As if to respond, projections of the other constellations burst forth from the wall one by one. They all rang with a note of anger, like bells struck by spears. The fork-tailed bull. The chained crane. The flat frog. The saddled horse. The blinded opossum. The dome was full of their ethereal blue and purple forms as their rage grew. Even Rorquas’s surface roiled as the whale grew to twice its previous size and leapt at Chagrinn. The runner raced across the ceiling to avoid it, leaving ripples as he went.
“Why? My work! My life!” Fyar cried. She dropped to her knees and began to pray to the stars to counteract Chagrinn’s disrespect. She held her hands above her head and used them to create signs of a language long forgotten.
“They didn’t do anything to us!” Bombi yelled.
“Perspective, my apprentice!” he barked as he landed on the back of the flying bull and yanked on both its tails. He then turned, grabbed it by the horn, and began punching its head until it crashed against the ground with a sound like clouds falling out of the sky.
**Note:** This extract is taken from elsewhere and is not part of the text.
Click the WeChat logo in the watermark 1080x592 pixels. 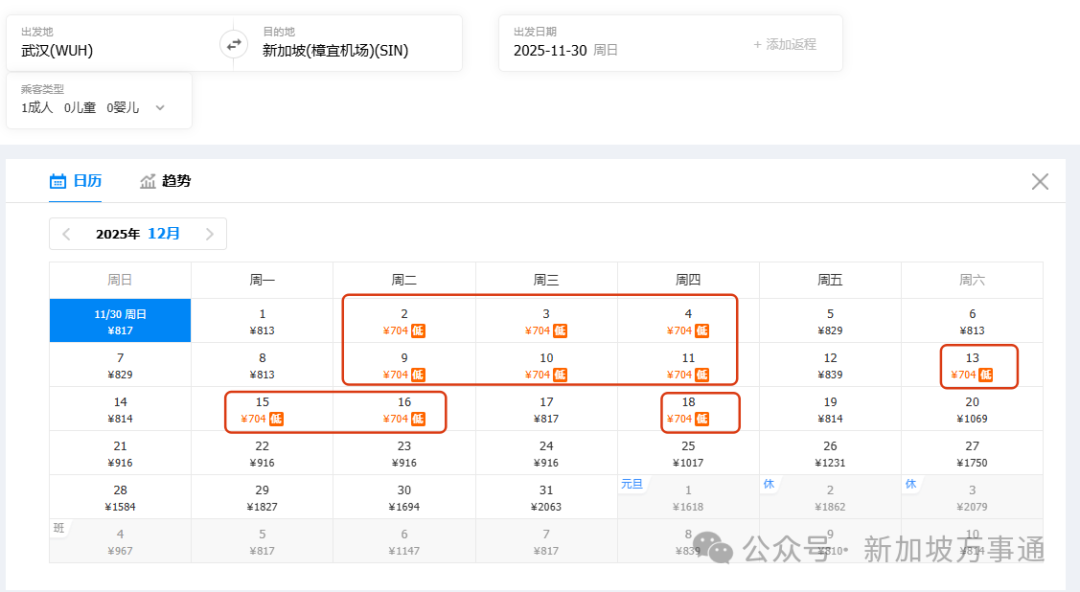(711, 546)
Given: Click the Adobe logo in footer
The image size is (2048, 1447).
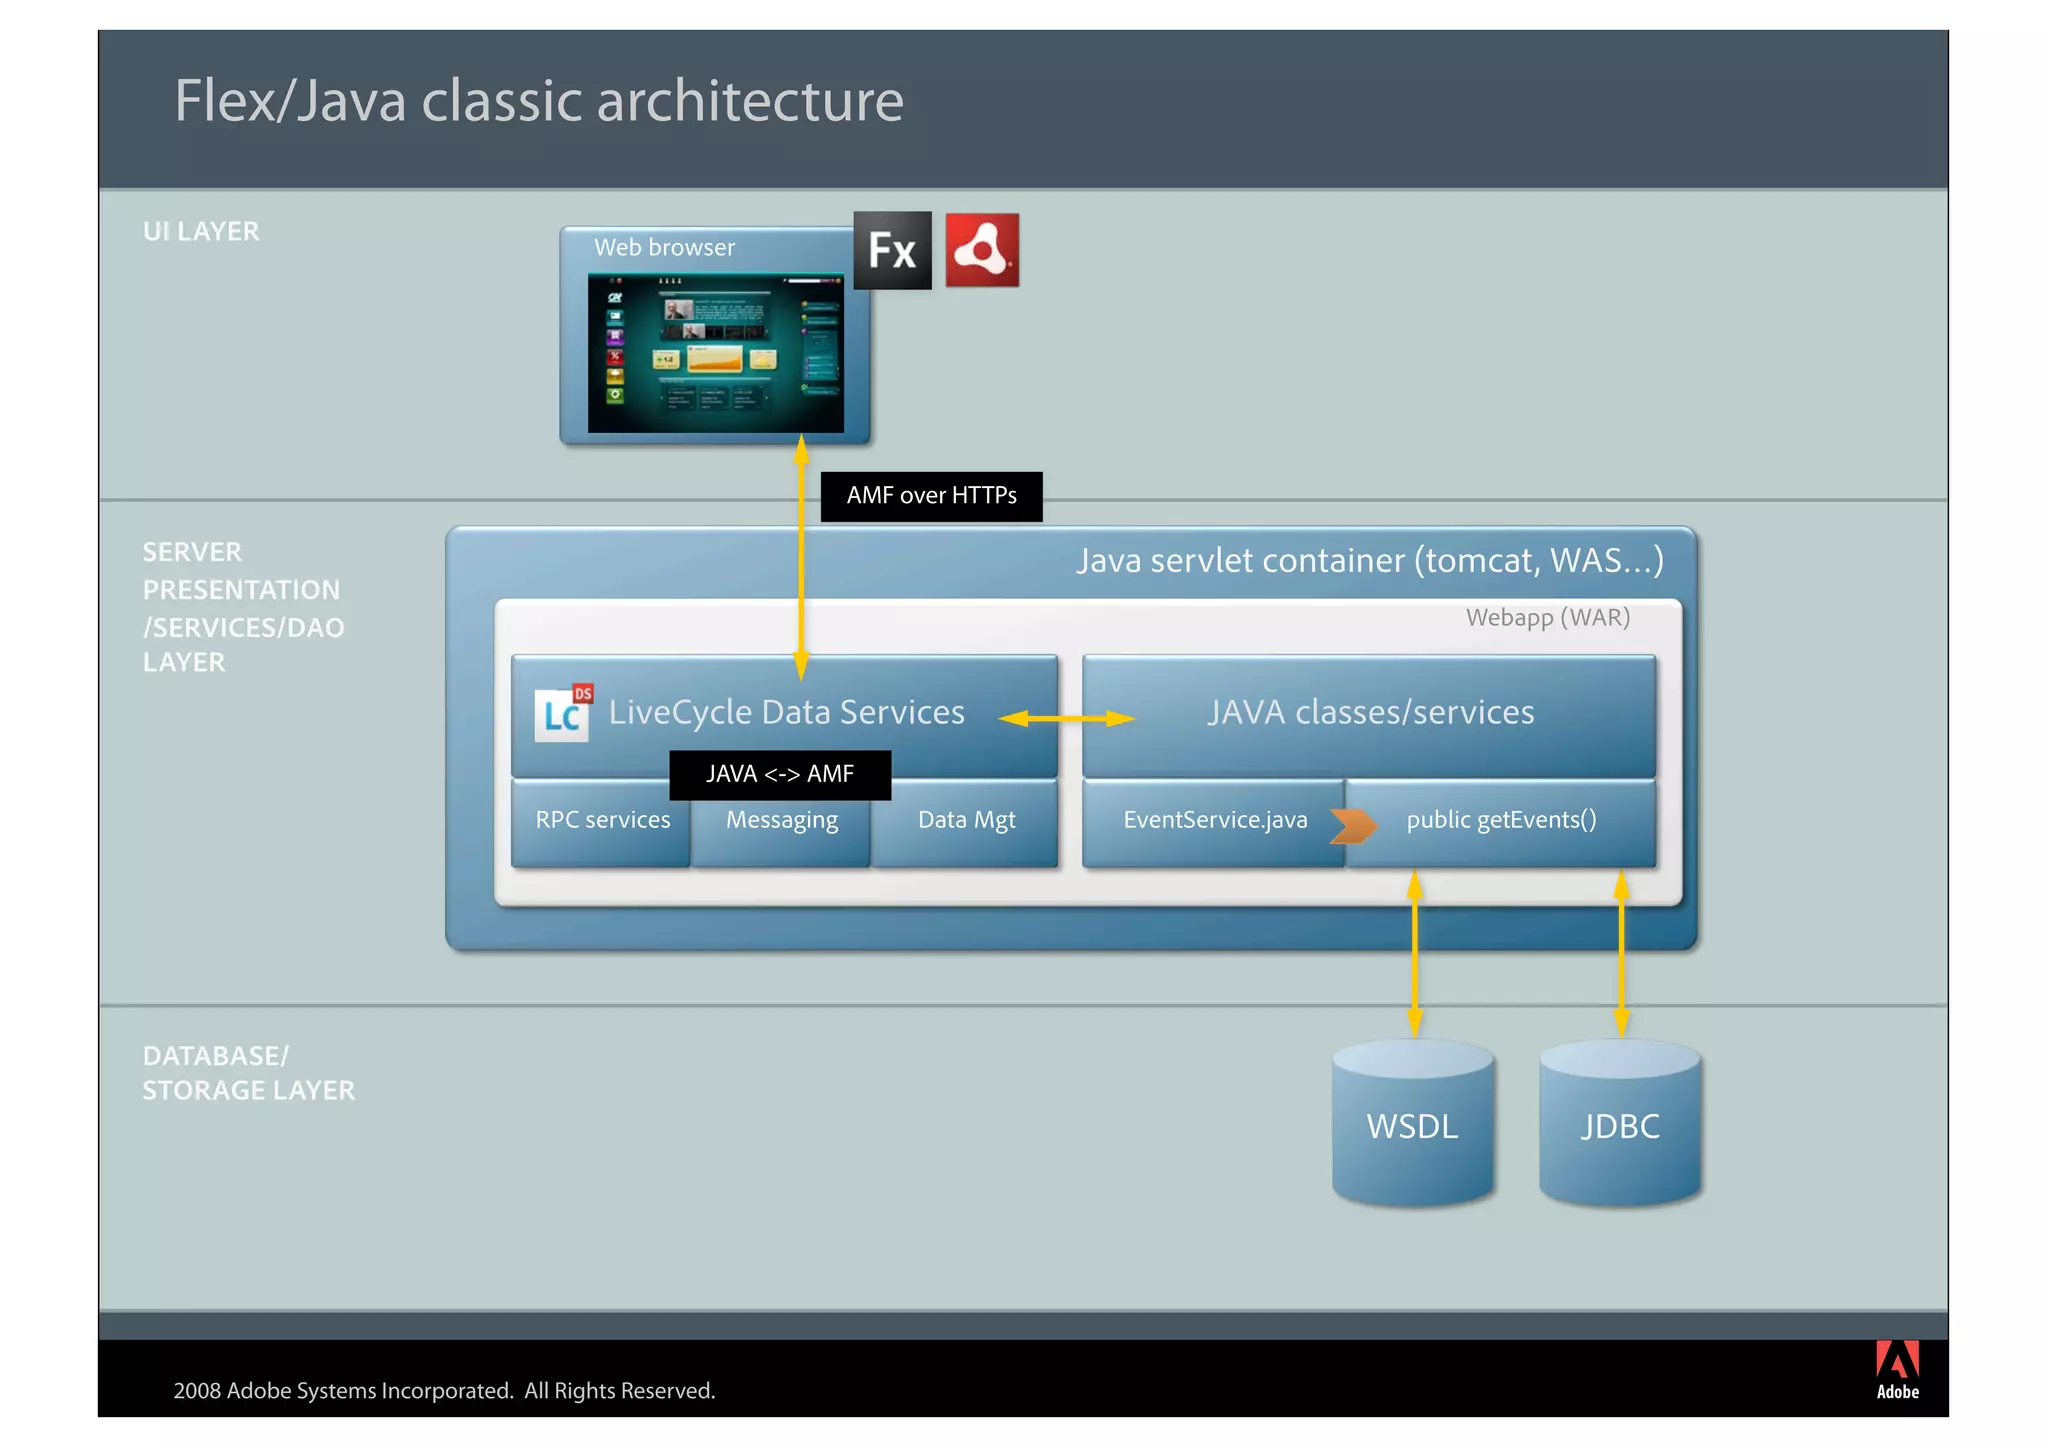Looking at the screenshot, I should coord(1897,1370).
It moaned in pain. “Use your sword. Defeat and humiliate them so they will leave this place.” The opossum lunged at him and wrapped its tail around his arm, but he pelted it with punches as fast as his dash.
“I… I…” Bombi stammered.
“Realize it or not, this is for them!” Chagrinn shouted. He tossed the opossum across the astrolabe where it was squeezed between two pieces of the mechanism. “Their harmony will return. The trap will continue until we destroy it! Until we transcend! Fyar might have a better life waiting out there for her, past the Source! Take up arms Bombi! Don’t be such a sentimental puppet.”
Rorquas looked to her. She sensed fear from the constellation. Even though its eyes were just shining dots she felt its gaze on the hilt of her sword rather than on her face. Shook and Cain was a cruel place, her life had taught her that, but there was no cruelty here between Fyar and the stars. At least… not at the moment. A moment is supposed to be nothing and everything to a speed runner. Moments are the wooden coins of Shook and Cain.
She needed a nudge, either from the lands of Shook and Cain… or somewhere else entirely.